Je venais de lamper mes deux écuelles de café au lait (soit dit par parenthèse, ce mélange est un excellent remède contre la consomption, mais lait et café doivent être bouillis ensemble ----- sinon vous n'avez que du café et du lait) ----- et, comme il n'était que huit heures du matin, et que le bateau ne partait pas avant midi, j'avais le temps de visiter assez de Lyon pour lasser la patience de tout ce que j'ai d'amis de par le monde à le raconter. Je m'en vais faire un tour à la cathédrale, fis-je en consultant ma liste de choses à voir, et verrai donc en premier le prodigieux mécanisme de la grande horloge que nous devons à Lippius de Bâle -----
Or, de toutes les choses au monde, la mécanique est bien celle à quoi je m'entends le moins ----- je n'ai pour cela ni don, ni goût, ni tendresse particulière ----- et mon cerveau est si absolument hermétique à tout ce qui touche à la branche, que, je le déclare solennellement, je n'ai jamais réussi à comprendre le mécanisme d'une cage d'écureuil ou d'une vulgaire roue de rémouleur ----- bien que j'ai passé nombre d'heures de ma vie à contempler la première avec une attention zélée ---- et que j'aie fait le piquet auprès de la seconde avec plus de patience que n'en a jamais eu à le faire aucun chrétien -----
J'irai donc voir les surprenants mouvements de cette fameuse horloge, fis-je, c'est la toute première chose que je ferai, puis j'irai visiter la grande bibliothèque des Jésuites, où je tâcherai de consulter, si c'est possible, les trente volumes de l'Histoire de Chine, écrite (non en tartare mais) en chinois, et en caractères chinois par dessus le marché.

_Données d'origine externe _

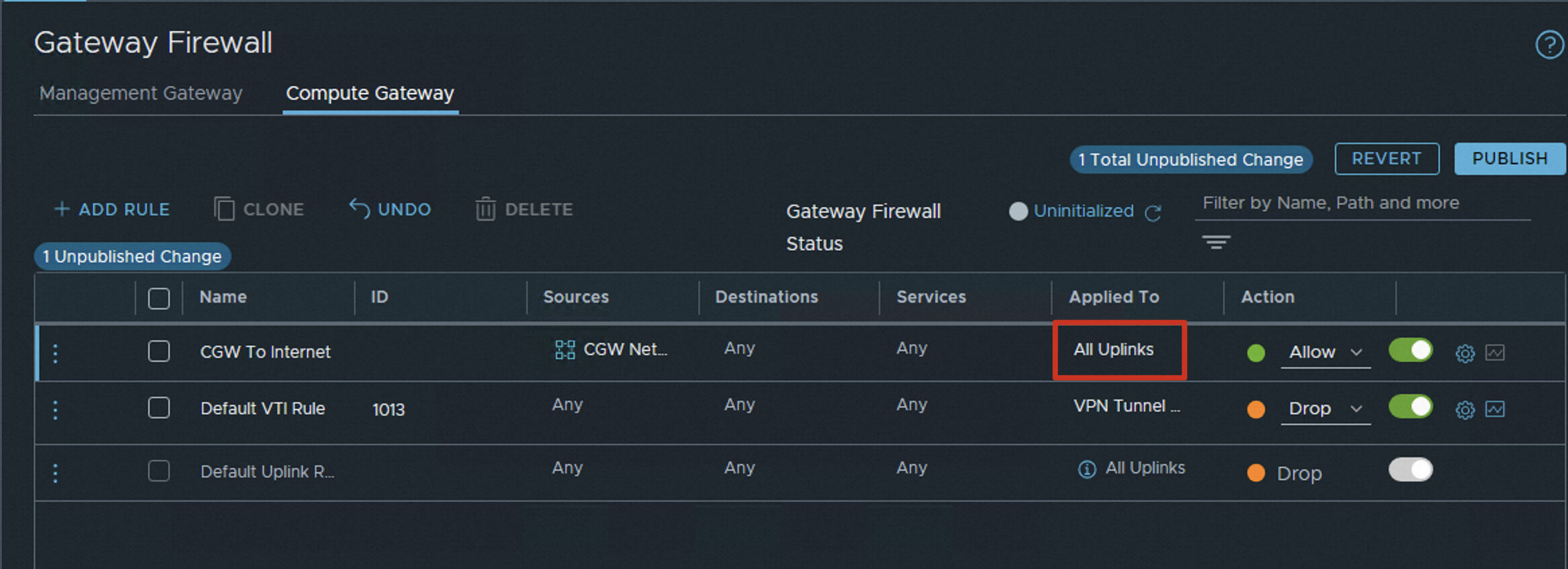
Task: Open settings gear for CGW To Internet rule
Action: coord(1465,353)
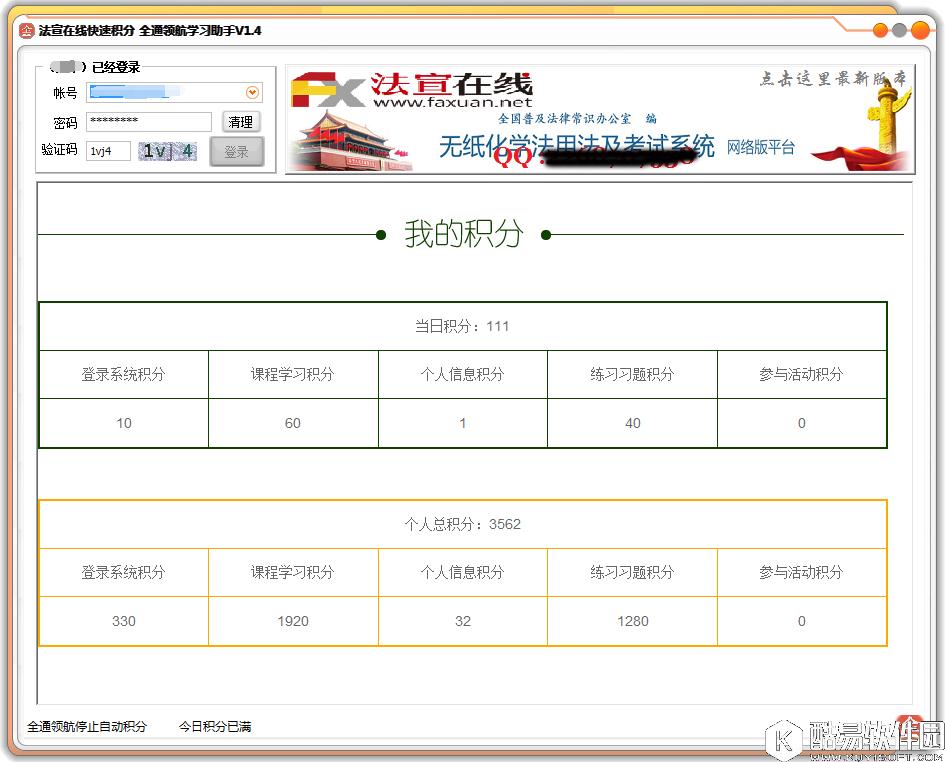Click the 个人总积分 3562 table header
Screen dimensions: 945x762
462,523
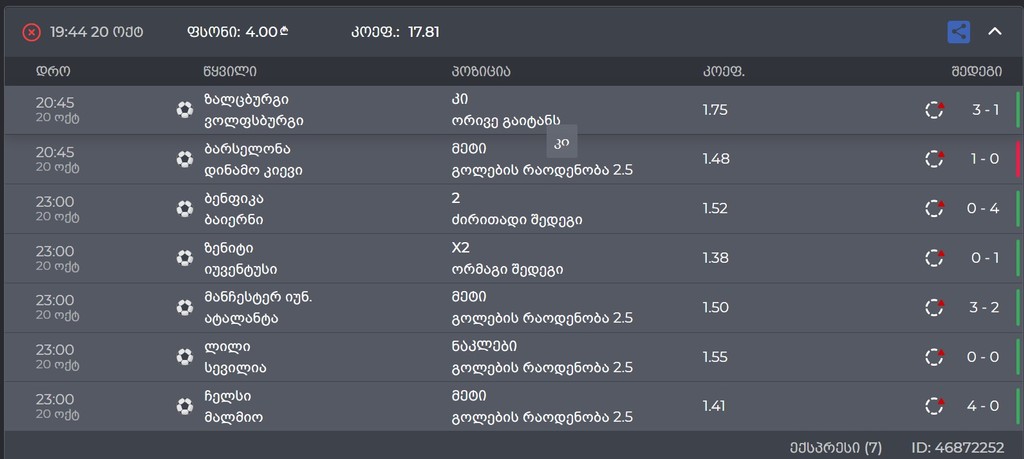
Task: Open the ზენიტი vs იუვენტუსი match
Action: (x=240, y=259)
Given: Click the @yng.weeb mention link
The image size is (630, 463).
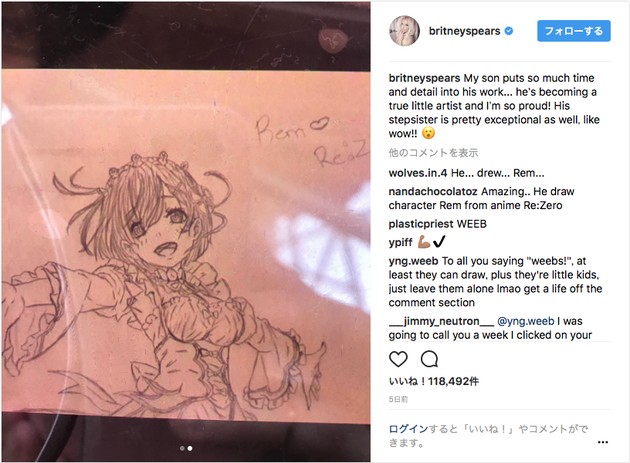Looking at the screenshot, I should pos(526,321).
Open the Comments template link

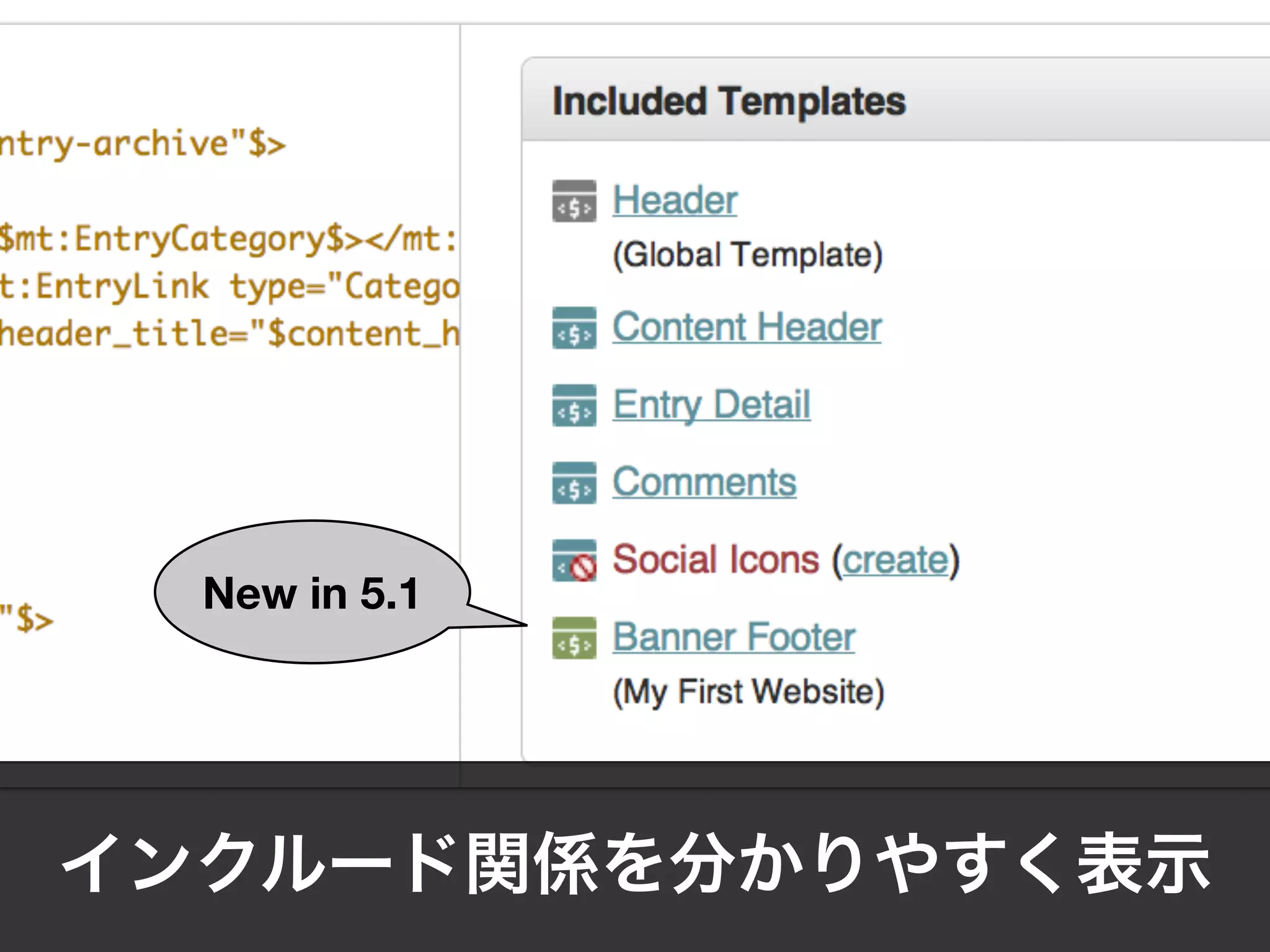pos(704,483)
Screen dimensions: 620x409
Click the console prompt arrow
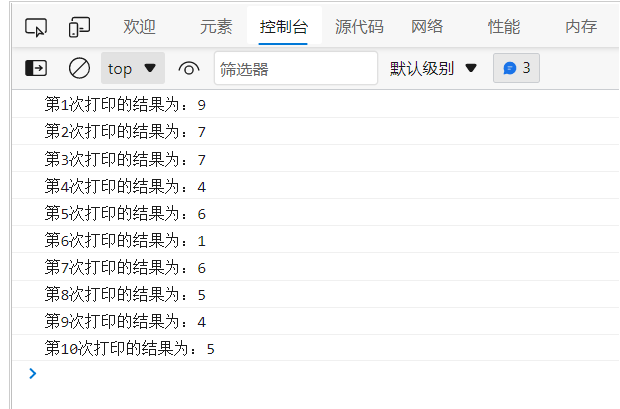point(33,374)
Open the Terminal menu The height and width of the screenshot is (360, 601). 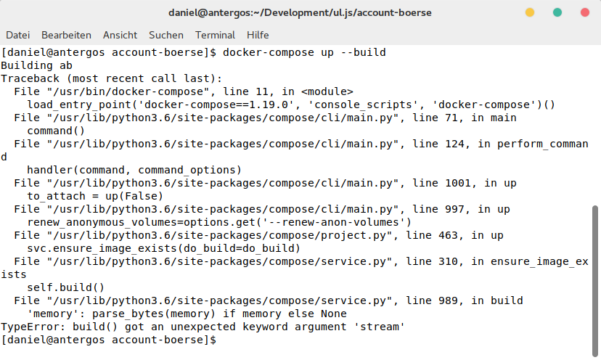pyautogui.click(x=215, y=35)
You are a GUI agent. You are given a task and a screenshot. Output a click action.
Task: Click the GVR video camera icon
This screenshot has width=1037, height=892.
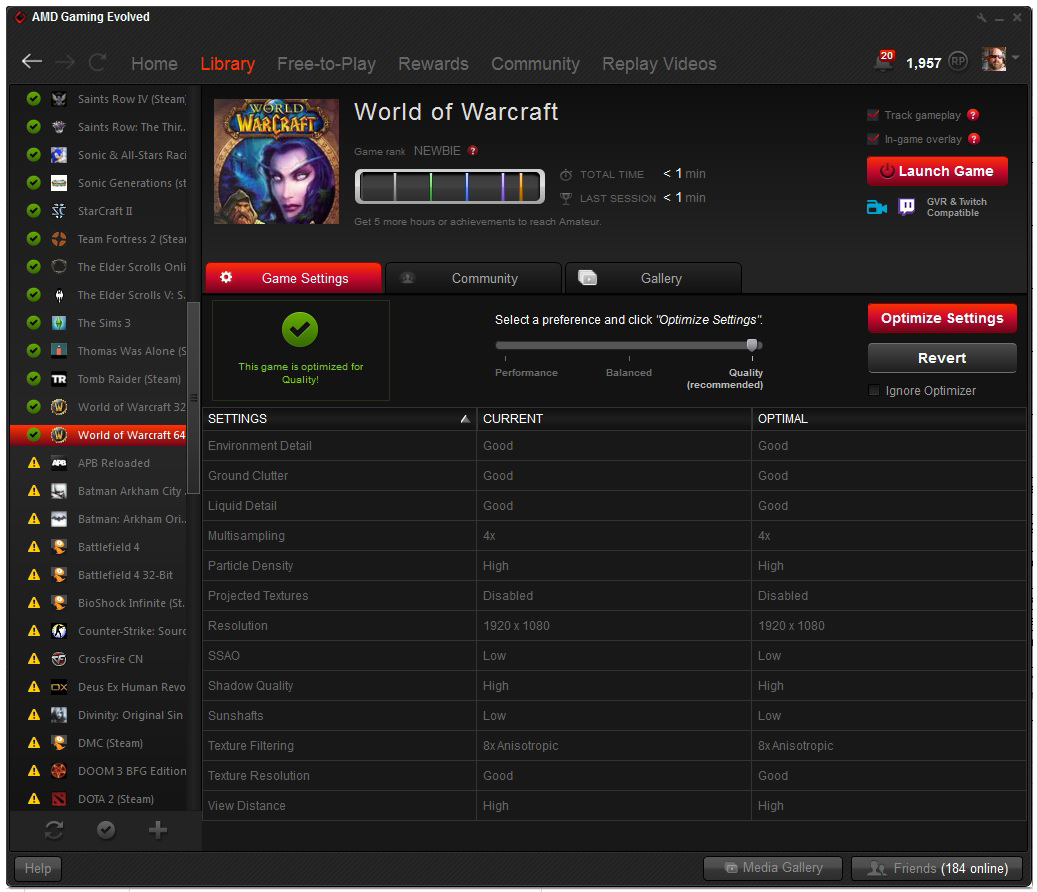(x=877, y=207)
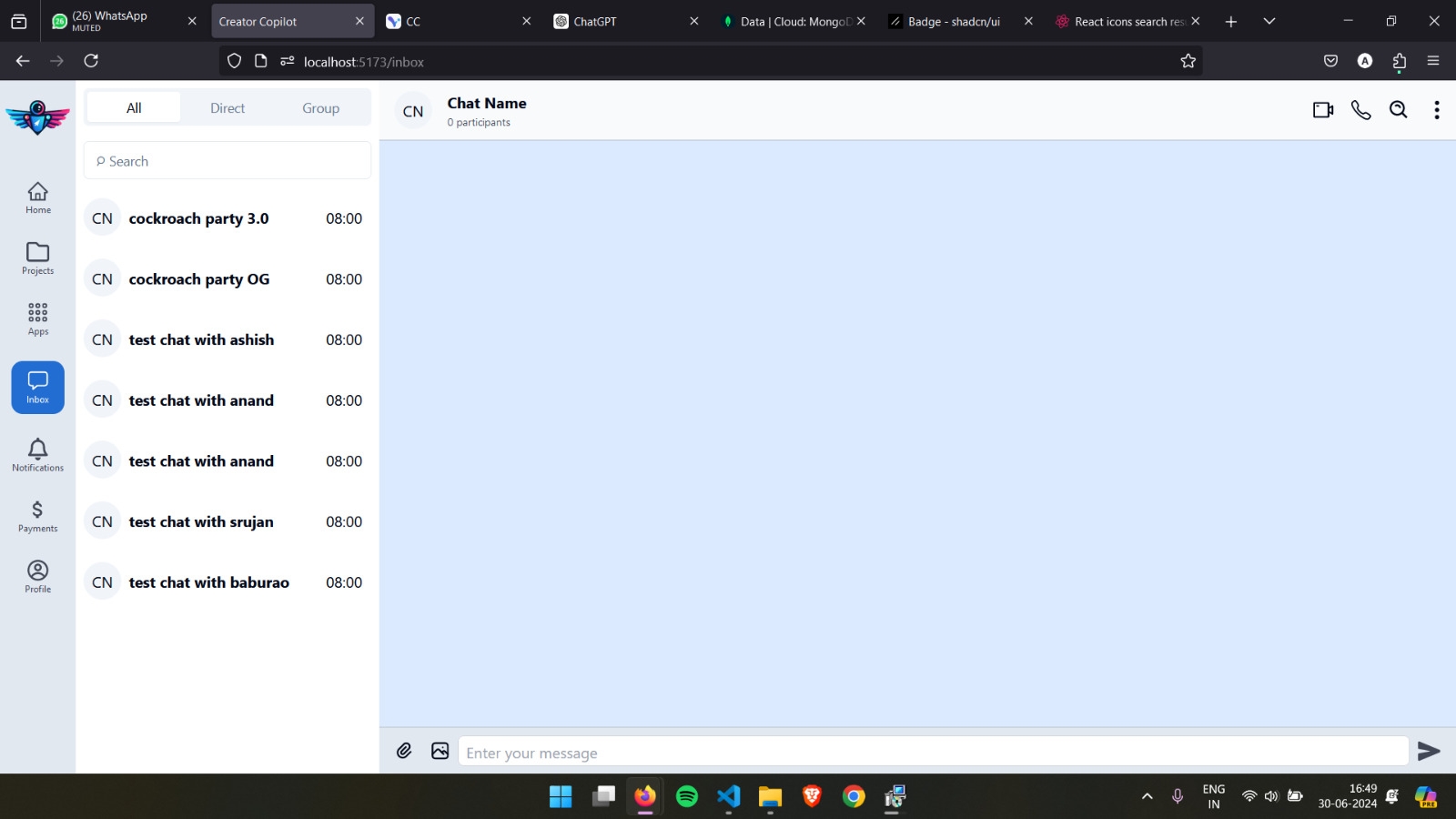Click the image upload icon

440,751

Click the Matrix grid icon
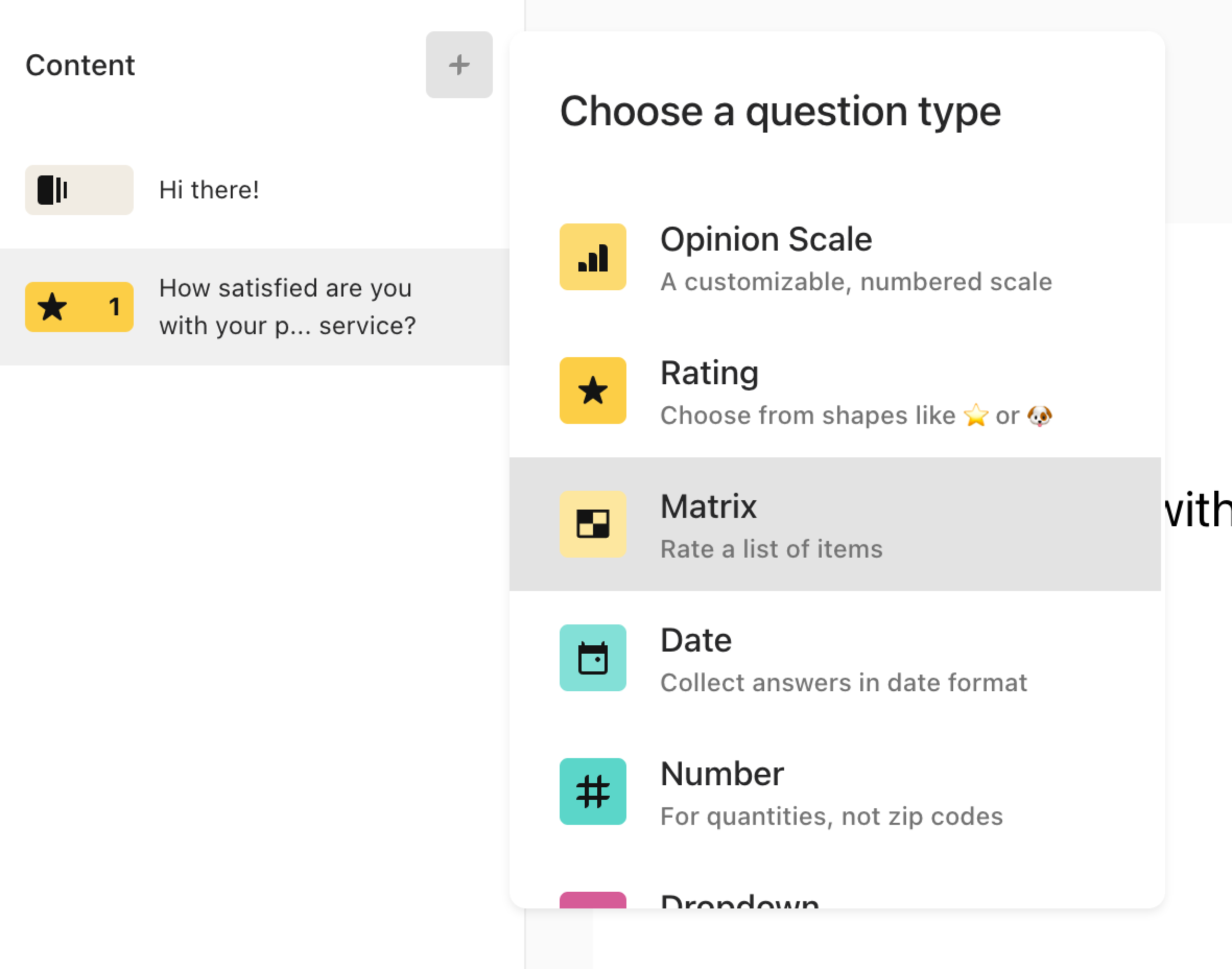coord(593,524)
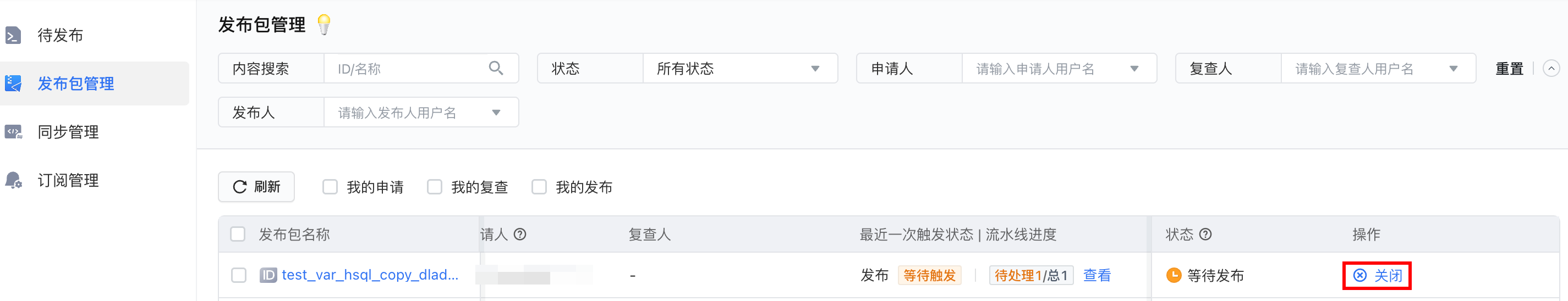Enable the 我的申请 checkbox
Screen dimensions: 1568x301
(330, 187)
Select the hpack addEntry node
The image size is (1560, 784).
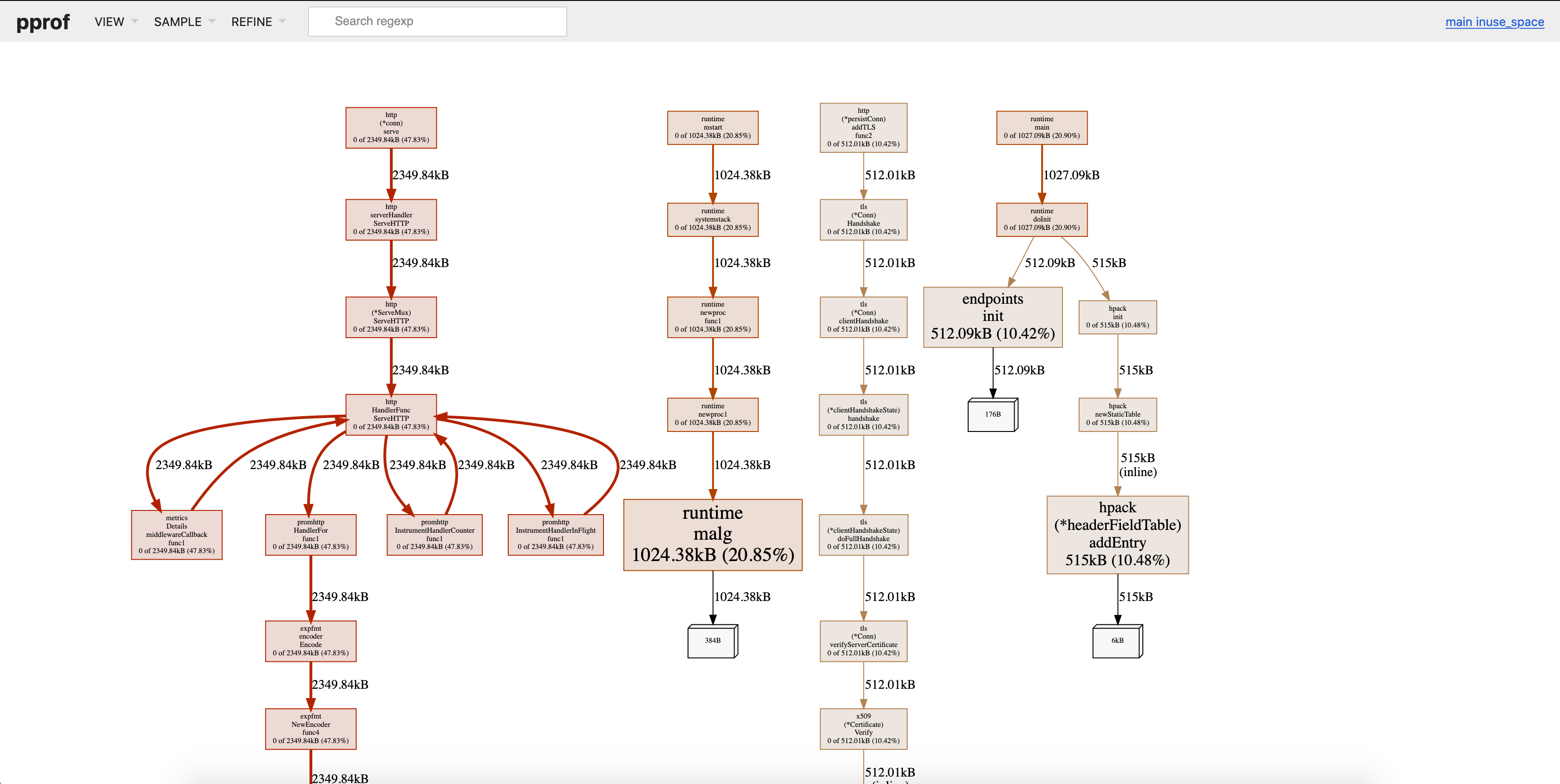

Or, vu que je connais pour ainsi dire aussi mal le chinois que le mécanisme de l'horloge de Lippius, on se demande bien quel prodige ces deux articles ont ainsi joué des coudes pour prendre les deux premières places dans ma liste de choses à voir ----- je laisse donc aux amateurs de curiosités le soin de résoudre ce problème, un problème comme seule sait nous en poser la Nature. Cela m'a en effet, je l'avoue, tout l'air d'une des extravagances tout à fait intentionnelles de cette capricieuse Dame, et ceux qui la courtisent ont autant d'intérêt que moi à deviner ce qui se cache derrière ses fantaisies.
Vous avez compris : il faut identifier l'auteur de ce texte. Bonne chance ! (P.K.)